Capire gli Stati Uniti

Noi non viviamo in un tempo come un altro, in cui ognuno può prendersi il lusso di dedicarsi soltanto alle sue cose personali, al suo lavoro e ai suoi interessi particolari, perché tanto "il mondo va avanti lo stesso". Il mondo ora sta correndo un pericolo e se nessuno fa niente non dico che finirà, ma certamente non andrà più avanti come prima. Il pericolo si chiama Stati Uniti d’America: tale federazione - in realtà un Paese unico e monolitico - è sul punto di ottenere il dominio planetario e questo è un pericolo perché gli USA non vogliono comandare il mondo allo scopo di governarlo, ma allo scopo di sfruttarlo. Gli USA non sono una riedizione dell’Impero Romano, come pure vogliono fare credere con la falsa modestia d’obbligo. Lo fossero qualcuno li potrebbe anche accettare, ma non lo sono : i Romani assoggettarono sì il mondo con la forza ma poi lo governarono, gli diedero cioè qualcosa in cambio, una amministrazione, degli ordinamenti, delle città edificate, delle infrastrutture ad esempio 85.000 chilometri di strade, quasi tutte in contrade che non le avevano mai viste prima); agli Americani invece gli altri popoli interessano solo come fornitori di materie prime e di manodopera, come schiavi. Eventualmente come consumatori.

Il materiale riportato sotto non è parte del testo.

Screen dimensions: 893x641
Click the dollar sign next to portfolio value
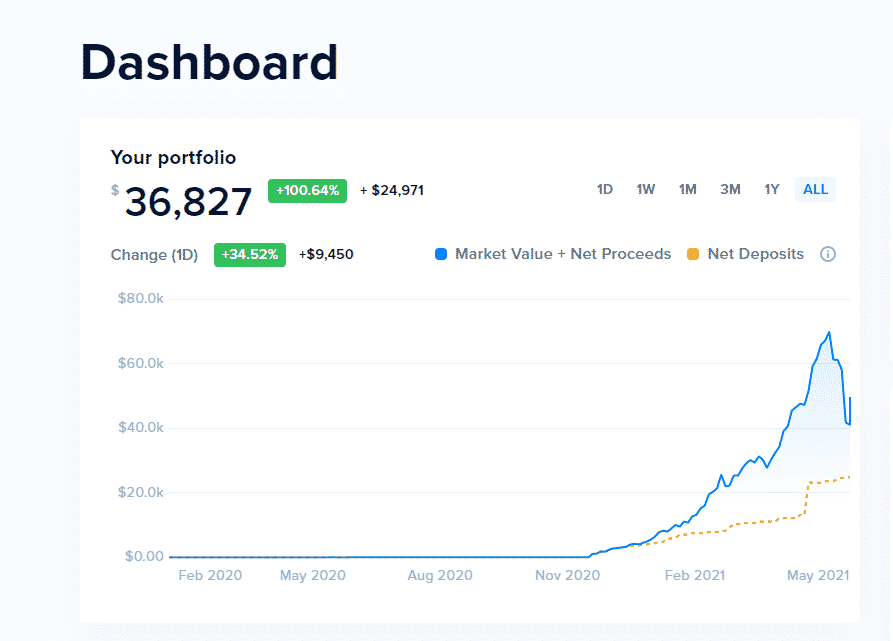pos(115,190)
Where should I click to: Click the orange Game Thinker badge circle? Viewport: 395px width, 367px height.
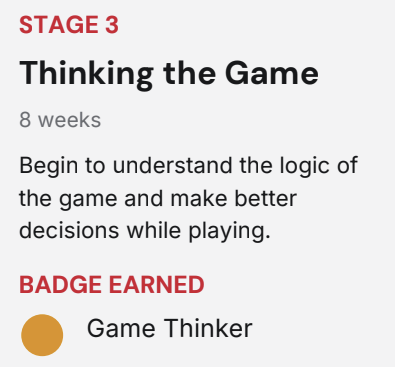click(42, 335)
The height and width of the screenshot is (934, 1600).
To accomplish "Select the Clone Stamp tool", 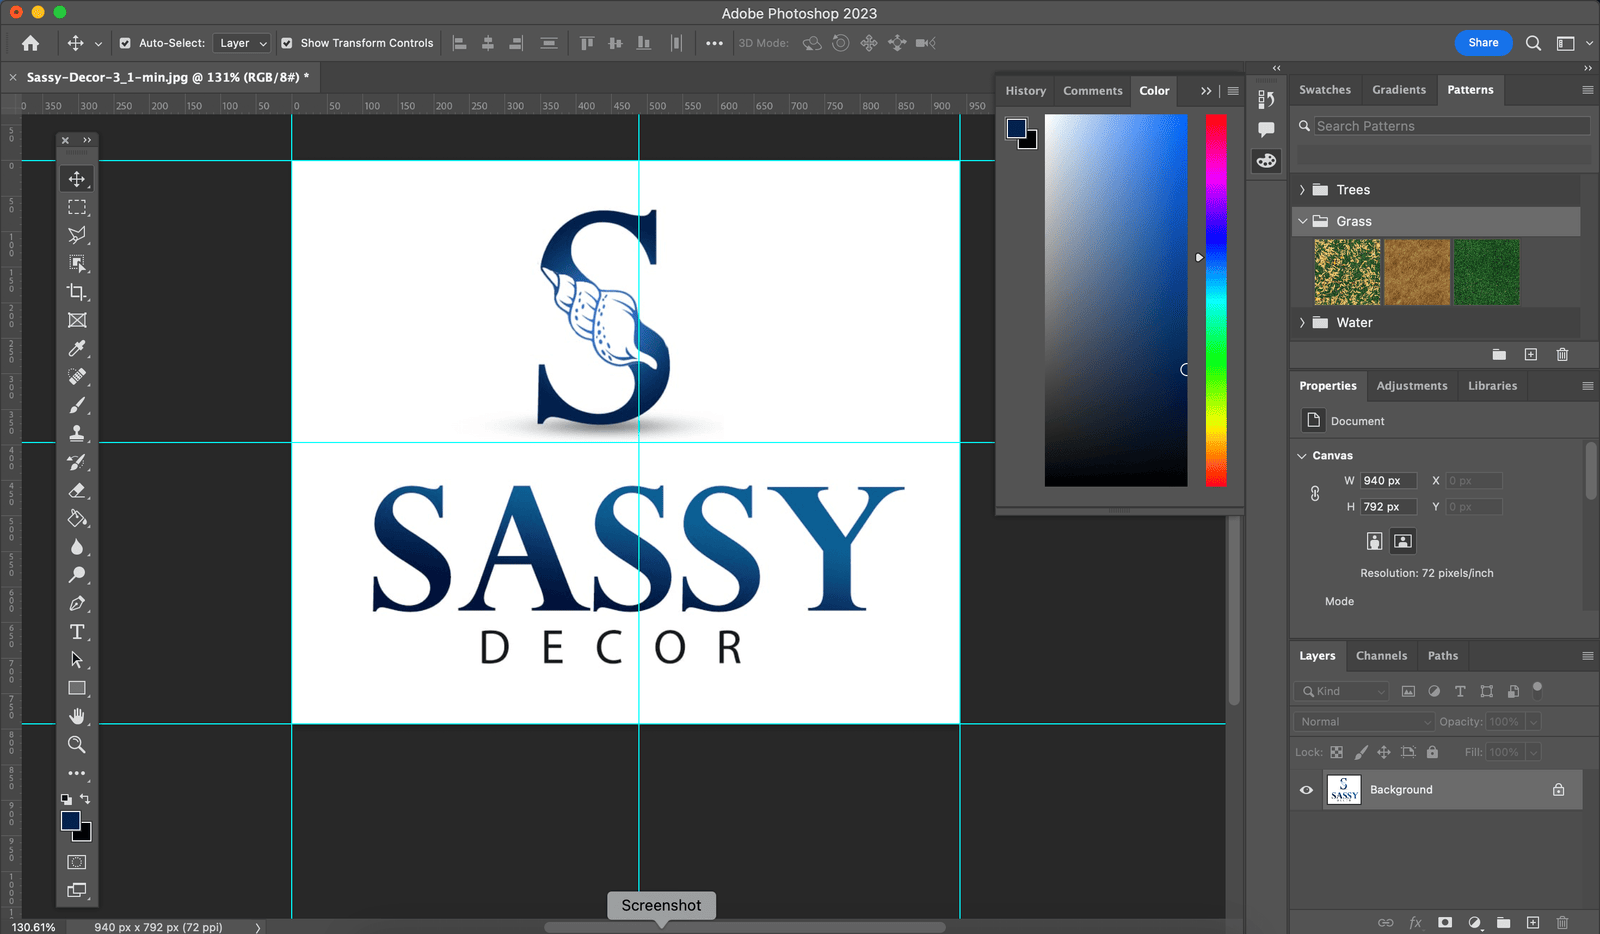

Il problema è che la gente non si rende conto del pericolo. Non se ne rende conto perché gli USA sono un Paese singolare, di un tipo unico nel suo genere e che non si era mai visto prima; non se ne rende conto perché gli USA, nonostante la notorietà e l’abbondanza delle informazioni, della cronaca e anche dei contatti diretti, sono in verità degli sconosciuti. C’è quindi un compito impellente in questi tempi per gli uomini all’altezza e di buona volontà: contribuire a colmare questa lacuna, informare la gente sulla vera natura degli Stati Uniti.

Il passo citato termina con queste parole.